May 11, 2017, 06:37		#24
openfoammaofnepo Senior Member Join Date: Jan 2013 Posts: 372 Rep Power: 14	I am using reactingTwoPhaseEulerFoam for simulating particle-laden gas flows with chemical reaction. The Openfoam version is 3.0.1. In this solver, the UEqn, heEqn and YiEqn are written in source files for phaseModel, i.e. UEqn ---> MovingPhaseModel.C YiEqn ---> MultiComponentPhaseModel.C heEqn ---> AnisothermalPhaseModel.C So when the solver is running, these functions will be called, and then momentum, energy and species mass fraction equations are constructed.

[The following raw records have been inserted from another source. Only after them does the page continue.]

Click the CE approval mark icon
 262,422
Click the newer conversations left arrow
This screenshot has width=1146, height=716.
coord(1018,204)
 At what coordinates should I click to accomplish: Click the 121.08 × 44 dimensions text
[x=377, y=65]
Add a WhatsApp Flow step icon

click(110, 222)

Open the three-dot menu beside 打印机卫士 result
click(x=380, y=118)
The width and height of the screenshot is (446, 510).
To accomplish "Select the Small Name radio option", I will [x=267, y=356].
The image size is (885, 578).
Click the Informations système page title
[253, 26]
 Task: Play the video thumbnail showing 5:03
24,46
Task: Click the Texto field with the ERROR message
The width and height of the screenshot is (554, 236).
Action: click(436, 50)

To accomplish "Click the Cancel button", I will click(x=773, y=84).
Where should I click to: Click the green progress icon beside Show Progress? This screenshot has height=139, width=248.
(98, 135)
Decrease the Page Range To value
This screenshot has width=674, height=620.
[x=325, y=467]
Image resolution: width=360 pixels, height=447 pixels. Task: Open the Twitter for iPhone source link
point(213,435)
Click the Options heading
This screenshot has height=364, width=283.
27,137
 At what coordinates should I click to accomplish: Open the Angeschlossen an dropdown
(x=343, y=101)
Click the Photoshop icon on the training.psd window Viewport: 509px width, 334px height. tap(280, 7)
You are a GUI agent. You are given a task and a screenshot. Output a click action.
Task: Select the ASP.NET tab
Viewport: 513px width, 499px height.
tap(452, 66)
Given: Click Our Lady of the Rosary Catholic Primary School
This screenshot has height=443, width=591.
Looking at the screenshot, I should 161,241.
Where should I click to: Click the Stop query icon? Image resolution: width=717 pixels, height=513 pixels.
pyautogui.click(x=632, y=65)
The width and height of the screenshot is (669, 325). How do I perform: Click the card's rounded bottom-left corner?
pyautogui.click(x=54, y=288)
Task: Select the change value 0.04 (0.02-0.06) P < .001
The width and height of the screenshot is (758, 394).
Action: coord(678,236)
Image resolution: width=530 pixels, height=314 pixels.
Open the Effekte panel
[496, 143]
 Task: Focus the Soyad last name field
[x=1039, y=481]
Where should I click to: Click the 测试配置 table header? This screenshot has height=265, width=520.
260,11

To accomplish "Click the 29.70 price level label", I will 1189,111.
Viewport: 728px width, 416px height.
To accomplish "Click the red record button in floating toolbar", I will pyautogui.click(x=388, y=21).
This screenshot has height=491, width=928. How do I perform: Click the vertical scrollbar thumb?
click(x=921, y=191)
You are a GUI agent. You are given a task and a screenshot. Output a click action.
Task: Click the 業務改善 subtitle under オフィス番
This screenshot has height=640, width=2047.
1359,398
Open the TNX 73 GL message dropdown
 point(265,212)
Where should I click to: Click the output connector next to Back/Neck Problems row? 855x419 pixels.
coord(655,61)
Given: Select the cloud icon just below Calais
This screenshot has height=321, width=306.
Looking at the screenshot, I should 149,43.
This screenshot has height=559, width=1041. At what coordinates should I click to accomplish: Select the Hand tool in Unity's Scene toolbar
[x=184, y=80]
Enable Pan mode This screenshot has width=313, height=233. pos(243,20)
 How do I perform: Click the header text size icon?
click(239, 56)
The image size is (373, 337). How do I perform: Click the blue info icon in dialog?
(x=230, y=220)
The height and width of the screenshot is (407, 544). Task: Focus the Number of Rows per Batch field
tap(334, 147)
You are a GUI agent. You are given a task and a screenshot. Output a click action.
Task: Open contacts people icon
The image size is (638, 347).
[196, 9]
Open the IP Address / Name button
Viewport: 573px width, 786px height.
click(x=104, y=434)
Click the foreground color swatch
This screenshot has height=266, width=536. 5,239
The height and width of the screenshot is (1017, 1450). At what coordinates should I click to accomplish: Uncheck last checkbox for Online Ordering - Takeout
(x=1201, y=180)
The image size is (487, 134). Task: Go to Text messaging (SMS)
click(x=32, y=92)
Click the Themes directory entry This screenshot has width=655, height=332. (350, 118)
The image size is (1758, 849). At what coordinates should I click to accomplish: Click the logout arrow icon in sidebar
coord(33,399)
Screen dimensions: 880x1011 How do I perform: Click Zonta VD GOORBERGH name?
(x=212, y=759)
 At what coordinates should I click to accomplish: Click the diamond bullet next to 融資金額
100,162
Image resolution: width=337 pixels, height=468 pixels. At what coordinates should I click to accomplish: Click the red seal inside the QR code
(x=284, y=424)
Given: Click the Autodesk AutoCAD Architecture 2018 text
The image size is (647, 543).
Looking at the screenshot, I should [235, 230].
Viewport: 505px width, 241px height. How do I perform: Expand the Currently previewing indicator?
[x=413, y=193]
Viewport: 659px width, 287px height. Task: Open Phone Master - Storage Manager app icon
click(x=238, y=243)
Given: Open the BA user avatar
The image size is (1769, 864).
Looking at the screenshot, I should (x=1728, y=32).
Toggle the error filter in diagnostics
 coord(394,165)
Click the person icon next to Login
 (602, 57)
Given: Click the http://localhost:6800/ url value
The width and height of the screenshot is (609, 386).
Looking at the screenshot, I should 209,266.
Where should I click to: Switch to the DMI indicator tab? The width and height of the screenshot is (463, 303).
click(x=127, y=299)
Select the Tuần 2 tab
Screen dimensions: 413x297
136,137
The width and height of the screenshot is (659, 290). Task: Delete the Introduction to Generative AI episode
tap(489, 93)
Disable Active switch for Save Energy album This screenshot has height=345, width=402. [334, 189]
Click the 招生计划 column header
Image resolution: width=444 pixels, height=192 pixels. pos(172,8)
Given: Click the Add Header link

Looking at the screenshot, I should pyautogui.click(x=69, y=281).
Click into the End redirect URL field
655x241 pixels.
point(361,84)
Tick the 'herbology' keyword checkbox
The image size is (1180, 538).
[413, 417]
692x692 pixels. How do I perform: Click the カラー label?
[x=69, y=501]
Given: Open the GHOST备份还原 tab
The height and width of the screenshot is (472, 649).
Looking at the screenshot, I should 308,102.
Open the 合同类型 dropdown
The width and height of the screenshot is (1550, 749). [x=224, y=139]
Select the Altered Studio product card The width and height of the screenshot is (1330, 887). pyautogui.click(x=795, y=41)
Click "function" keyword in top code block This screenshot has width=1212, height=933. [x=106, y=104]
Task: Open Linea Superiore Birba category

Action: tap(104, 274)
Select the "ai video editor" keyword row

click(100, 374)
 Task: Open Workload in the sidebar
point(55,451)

In the /phaseModel, there are many classes for phaseModel, however, each model is inherited from BasePhaseModel in a public way. So, what are the relations between these classes for phaseModel in the folder /phaseModel? They are completely parallel, or they are inherited from some others in this folder? Not clear for me now. Anybody knows? Thanks.

July 21, 2020, 09:32		#27
qi.yang@polimi.it Senior Member kimy Join Date: Mar 2019 Location: https://t.me/pump_upp Posts: 164 Rep Power: 7	Hi guys, I have a question that after I changed the twophasesystem.C and compiled it, as the Make/files like "LIB = $(FOAM_USER_LIBBIN)/libmycompressibleTwoPhaseSystem". I include this code in system/controDict. However, the solver neglected it and still used the original twophasesystem.C. If I Make/files like "LIB = $(FOAM_LIBBIN)/libcompressibleTwoPhaseSystem", it surely works. I need to make it into user's library. Do you have any suggestion? Thanks a lot.

May 2, 2022, 03:00		#28
Jasper Z Member Huan Zhang Join Date: Nov 2020 Posts: 55 Rep Power: 5	Dear openfoammaofnepo, Hope all is well! I know this thread is long time ago, but I am also confused with the pressure "diffusivity" in twoPhaseEulerFoam. It should be exactly what you wrote: alpha_1/(rho_1A_1) + alpha_2/(rho_2A_2), but the code reads, mag(alphaf1alpharAUf1 + alphaf2alpharAUf2), where alpharAUf1 is defined as alpha1f*A_1, which is not consistent with the equation, have you managed this question? Kind regards, Jasper

March 30, 2024, 18:21		#29
oscar_zagal New Member Oscar Zagal Join Date: Jan 2024 Posts: 10 Rep Power: 2	Hi dear all I saw that knowing the entire code of this solver is very difficult, my question is: why don't the creators of the solver post a description of the goberning equations and other stuff like the pressure diffusivity? I know that OpenFOAM is free, but at least a brief description would be very nice.